La alegría siempre nueva de llamar a Dios: “Padre”.

“En el trato y comunicación con Dios –decía el beato Juan de Palafox– toda dificultad consiste en los principios que, después de gustado, fácilmente corremos tras el rastro de su olor, hallando toda dulzura y suavidad”.
Así lo vemos en Jesús; a través de la oración se comunica con el Padre. Deja que lo quiera, que lo abrace, que lo apapache, que lo escuche, que le hable, que lo consuele, que lo ilumine, que lo fortalezca, que lo guíe, que lo ayude y que lo acompañe hasta la meta. Y esa íntima unión la refleja viviendo tan plenamente, que uno de sus discípulos, admirado, le pide: “Señor, enséñanos a orar”.

También nosotros se lo pedimos, porque necesitamos de un amor incondicional e infinito que nos llene totalmente y que haga nuestra vida plena y eterna; un amor que nos conozca, que nos comprenda, que nos quiera como somos, que nos haga mejores, que nos consuele, que le dé sentido a todo, que nos saque adelante y que nos lleve a la meta.
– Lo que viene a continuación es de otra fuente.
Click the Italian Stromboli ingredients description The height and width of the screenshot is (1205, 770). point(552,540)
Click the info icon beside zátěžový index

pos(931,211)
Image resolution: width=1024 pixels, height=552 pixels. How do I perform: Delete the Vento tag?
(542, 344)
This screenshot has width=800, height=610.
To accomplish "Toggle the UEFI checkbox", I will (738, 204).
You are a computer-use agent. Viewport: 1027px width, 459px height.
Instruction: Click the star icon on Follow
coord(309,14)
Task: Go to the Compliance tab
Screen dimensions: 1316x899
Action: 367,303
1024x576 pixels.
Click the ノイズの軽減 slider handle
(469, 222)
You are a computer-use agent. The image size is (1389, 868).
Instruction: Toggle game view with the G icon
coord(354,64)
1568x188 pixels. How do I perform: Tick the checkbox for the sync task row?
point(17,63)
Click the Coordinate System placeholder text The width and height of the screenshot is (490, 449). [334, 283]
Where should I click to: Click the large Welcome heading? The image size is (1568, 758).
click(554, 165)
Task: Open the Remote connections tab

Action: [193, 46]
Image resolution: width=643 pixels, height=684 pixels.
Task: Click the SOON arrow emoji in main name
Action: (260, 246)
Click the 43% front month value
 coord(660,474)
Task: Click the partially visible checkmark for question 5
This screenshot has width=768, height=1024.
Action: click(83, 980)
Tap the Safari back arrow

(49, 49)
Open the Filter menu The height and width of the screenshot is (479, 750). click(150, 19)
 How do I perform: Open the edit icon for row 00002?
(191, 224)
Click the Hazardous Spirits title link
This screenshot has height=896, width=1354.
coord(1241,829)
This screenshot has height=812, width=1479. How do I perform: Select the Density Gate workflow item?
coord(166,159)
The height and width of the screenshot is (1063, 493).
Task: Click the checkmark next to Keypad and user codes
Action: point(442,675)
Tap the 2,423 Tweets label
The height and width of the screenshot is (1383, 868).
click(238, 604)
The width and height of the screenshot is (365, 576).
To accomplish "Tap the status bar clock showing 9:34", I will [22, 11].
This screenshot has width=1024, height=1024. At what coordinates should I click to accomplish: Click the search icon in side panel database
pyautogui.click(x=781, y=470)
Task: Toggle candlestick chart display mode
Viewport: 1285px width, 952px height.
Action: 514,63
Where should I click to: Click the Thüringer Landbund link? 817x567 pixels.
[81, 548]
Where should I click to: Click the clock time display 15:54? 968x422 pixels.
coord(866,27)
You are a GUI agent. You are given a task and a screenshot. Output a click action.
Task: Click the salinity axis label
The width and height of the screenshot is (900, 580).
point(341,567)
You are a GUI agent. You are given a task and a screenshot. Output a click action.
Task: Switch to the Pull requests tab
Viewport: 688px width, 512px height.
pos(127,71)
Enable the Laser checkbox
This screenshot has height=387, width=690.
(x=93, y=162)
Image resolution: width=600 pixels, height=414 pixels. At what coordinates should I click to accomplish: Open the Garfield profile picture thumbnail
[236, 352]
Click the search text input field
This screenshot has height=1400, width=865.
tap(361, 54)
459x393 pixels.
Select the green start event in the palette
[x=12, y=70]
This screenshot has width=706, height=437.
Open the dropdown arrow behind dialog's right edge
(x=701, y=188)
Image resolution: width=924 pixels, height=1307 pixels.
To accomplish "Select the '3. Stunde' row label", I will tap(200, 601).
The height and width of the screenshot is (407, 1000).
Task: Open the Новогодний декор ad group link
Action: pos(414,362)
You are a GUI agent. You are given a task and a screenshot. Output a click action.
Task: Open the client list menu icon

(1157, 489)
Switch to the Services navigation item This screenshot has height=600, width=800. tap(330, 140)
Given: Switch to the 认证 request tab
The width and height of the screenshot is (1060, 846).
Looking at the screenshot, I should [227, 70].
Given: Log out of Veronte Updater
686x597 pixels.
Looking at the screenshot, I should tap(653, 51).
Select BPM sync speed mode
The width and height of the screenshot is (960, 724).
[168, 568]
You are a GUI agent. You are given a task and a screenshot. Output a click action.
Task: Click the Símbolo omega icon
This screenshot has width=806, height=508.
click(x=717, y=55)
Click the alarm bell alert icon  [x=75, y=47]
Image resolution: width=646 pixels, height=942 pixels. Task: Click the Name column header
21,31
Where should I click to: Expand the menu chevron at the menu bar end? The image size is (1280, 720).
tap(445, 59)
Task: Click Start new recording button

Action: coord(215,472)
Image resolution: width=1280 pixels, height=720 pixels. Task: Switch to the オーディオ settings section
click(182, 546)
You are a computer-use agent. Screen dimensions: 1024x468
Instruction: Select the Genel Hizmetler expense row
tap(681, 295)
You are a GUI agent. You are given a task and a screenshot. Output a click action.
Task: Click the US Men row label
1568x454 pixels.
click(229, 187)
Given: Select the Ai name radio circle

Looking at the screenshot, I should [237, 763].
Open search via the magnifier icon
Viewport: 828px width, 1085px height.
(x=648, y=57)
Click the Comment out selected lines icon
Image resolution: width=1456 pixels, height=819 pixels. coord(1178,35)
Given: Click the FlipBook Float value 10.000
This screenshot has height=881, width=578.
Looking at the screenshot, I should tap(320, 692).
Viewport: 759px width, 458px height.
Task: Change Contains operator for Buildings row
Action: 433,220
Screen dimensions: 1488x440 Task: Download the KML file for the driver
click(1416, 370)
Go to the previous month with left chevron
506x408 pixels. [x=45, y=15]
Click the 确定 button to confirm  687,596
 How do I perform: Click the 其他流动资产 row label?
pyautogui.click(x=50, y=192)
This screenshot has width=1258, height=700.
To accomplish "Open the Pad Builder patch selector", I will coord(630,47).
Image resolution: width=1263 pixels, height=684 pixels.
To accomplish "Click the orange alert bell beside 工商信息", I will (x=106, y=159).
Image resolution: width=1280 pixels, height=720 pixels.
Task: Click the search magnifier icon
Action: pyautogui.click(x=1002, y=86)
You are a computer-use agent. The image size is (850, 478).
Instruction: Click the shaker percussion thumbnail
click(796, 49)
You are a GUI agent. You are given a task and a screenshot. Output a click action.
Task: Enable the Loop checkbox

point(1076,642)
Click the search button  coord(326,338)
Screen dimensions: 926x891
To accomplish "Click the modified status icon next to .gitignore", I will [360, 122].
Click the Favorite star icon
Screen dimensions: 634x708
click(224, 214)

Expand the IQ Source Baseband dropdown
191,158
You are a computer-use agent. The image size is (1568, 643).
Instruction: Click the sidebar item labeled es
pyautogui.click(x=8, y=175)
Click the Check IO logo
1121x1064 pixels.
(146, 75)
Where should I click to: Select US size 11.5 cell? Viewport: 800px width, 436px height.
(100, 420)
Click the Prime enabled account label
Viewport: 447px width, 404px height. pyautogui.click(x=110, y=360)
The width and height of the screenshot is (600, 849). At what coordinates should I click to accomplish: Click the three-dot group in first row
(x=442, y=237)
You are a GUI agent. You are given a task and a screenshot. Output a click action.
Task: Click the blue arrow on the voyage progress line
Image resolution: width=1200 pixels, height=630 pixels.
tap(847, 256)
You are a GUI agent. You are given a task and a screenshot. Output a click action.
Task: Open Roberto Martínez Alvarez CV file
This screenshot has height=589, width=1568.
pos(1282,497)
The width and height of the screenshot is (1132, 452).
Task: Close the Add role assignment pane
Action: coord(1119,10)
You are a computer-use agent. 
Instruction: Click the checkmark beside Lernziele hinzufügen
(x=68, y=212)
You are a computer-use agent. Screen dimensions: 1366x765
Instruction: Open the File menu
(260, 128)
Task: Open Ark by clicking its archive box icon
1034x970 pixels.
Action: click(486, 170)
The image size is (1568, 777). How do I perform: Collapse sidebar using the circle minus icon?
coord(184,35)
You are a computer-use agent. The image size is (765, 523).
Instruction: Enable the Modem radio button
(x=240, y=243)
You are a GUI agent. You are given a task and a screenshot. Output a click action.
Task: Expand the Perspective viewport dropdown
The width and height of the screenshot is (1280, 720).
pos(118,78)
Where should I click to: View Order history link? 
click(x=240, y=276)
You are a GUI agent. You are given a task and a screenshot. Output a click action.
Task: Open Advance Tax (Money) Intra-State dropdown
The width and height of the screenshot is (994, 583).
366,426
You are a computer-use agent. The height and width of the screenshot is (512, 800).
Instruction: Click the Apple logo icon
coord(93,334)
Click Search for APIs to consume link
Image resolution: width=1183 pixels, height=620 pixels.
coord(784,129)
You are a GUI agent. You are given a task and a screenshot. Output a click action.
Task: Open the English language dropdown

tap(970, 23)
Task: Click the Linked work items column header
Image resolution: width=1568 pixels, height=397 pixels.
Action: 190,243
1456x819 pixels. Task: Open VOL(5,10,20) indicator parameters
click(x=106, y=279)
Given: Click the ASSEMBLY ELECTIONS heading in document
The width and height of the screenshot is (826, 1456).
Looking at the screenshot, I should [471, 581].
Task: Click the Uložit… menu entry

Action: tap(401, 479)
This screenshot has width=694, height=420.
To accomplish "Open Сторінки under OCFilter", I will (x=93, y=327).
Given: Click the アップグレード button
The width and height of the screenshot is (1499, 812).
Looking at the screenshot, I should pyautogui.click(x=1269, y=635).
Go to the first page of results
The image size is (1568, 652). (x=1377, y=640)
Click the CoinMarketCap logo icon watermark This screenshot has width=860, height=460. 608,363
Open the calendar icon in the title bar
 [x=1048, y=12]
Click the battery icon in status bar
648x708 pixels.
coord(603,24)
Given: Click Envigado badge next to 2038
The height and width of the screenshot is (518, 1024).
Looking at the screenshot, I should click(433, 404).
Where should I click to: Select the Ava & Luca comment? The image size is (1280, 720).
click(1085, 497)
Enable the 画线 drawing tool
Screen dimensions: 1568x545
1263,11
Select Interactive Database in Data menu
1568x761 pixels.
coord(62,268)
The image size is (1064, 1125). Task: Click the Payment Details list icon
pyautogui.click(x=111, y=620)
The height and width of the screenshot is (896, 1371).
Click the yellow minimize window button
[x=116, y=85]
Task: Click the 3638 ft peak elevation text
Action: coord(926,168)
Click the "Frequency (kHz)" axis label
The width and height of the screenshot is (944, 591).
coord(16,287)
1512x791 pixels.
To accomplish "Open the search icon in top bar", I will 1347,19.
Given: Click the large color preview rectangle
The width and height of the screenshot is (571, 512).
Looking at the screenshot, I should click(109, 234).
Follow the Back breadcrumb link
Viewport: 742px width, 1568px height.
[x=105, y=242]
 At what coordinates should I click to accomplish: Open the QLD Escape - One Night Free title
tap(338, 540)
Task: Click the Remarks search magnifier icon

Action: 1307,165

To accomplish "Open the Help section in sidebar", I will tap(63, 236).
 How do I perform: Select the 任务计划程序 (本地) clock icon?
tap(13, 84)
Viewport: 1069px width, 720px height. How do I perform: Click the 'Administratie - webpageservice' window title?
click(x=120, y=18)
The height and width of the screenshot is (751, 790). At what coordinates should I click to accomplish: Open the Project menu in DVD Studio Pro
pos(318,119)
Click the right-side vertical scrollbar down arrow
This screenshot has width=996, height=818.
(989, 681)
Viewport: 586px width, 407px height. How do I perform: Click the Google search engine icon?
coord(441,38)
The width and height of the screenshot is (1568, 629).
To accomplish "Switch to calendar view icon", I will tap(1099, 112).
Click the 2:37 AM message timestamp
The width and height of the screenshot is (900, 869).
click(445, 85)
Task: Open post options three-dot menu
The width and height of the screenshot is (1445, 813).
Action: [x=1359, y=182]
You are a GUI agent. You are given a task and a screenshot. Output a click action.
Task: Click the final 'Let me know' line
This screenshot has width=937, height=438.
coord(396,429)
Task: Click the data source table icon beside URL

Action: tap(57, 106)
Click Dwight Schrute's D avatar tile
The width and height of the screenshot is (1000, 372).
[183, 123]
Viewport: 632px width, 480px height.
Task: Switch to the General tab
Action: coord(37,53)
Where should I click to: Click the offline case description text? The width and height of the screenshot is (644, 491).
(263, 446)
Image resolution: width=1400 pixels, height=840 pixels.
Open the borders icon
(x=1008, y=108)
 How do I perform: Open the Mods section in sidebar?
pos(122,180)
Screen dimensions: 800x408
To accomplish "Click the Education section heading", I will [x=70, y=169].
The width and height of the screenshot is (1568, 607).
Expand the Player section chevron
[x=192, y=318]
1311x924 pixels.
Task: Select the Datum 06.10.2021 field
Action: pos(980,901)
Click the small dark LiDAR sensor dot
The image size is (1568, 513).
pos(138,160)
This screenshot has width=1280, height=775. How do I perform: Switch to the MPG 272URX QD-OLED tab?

Jesús lo sabe. Por eso, invitándonos a experimentar la grandeza del amor divino, nos enseña a llamar a Dios “Padre”. Porque él, creador de todo, a pesar de que le fallamos, envió a su Hijo para liberarnos del pecado, injertarnos a él, compartirnos su Espíritu y hacernos hijos suyos, partícipes de su vida por siempre feliz.